Firstly, there is evidence to suggest that some forms of autism stem from genetic factors. It could be the case that there is a certain gene that determines whether or not a child develops autism. However this may be the case for one individual, but due to the fact that autism is such a diverse disorder, it is unlikely that this would be the cause for everyone. Furthermore, research suggests that it is likely that more than one gene is responsible for autism. There is a strong evidence base for this theory, as it is not uncommon for families to have more than one child with autism or to show autistic traits throughout the generations.
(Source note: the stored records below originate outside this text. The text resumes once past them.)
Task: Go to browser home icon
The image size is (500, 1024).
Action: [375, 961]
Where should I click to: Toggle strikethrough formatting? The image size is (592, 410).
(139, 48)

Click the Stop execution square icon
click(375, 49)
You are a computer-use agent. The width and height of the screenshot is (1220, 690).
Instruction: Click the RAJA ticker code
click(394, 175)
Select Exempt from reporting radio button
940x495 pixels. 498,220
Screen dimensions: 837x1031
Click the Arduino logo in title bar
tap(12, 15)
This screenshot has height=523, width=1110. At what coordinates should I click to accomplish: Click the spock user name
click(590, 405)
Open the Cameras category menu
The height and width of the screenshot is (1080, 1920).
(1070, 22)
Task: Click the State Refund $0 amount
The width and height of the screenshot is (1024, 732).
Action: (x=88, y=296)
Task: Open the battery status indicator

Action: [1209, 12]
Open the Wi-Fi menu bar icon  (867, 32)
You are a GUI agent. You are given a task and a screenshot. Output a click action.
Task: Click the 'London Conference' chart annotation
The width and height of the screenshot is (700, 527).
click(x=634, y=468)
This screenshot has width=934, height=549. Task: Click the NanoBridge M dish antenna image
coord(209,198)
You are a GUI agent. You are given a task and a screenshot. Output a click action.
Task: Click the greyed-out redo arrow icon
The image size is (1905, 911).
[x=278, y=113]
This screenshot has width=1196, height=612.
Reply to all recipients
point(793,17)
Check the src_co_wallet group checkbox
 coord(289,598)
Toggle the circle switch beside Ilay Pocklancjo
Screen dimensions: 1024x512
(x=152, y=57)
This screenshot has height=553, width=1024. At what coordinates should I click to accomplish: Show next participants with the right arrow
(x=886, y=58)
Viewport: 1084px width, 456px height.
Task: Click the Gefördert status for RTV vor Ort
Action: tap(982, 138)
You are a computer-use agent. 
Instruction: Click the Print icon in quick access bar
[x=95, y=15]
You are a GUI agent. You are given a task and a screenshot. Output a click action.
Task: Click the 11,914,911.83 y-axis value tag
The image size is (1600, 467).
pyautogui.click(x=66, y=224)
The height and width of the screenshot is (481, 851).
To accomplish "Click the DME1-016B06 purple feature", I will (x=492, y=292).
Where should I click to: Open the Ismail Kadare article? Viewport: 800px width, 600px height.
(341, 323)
Others have argued a non-genetic cause of autism. This involves the prenatal environment. It is possible that prenatal exposure to viruses such as rubella can present a risk to the unborn child. This is because viruses such as rubella can stimulate the release of a certain antibody, which can react against the proteins in a foetus' brain. Other possible environmental factors can include exposure to toxins, excessive use of ultrasounds during the pregnancy or certain electronic devices.

In recent years, there has been the debate over the MMR vaccine. It was in 1998 that Andrew Wakefield first suggested the idea of a link between autism and the vaccine. The truth was, there were multiple flaws in the 1998 report, which were later identified including evidence that patient data was manipulated. The suggestion that autism and the MMR vaccine may be linked, provoked a large amount of research. The scientific consensus now is that there is no link between the two and it is 100% safe to allow your child to be immunized.

There is no straightforward reason behind autism and so research is still very much vital. However, it is suspected that there could be a combination of causes but at this point in time, researchers are unable to pinpoint one specific cause.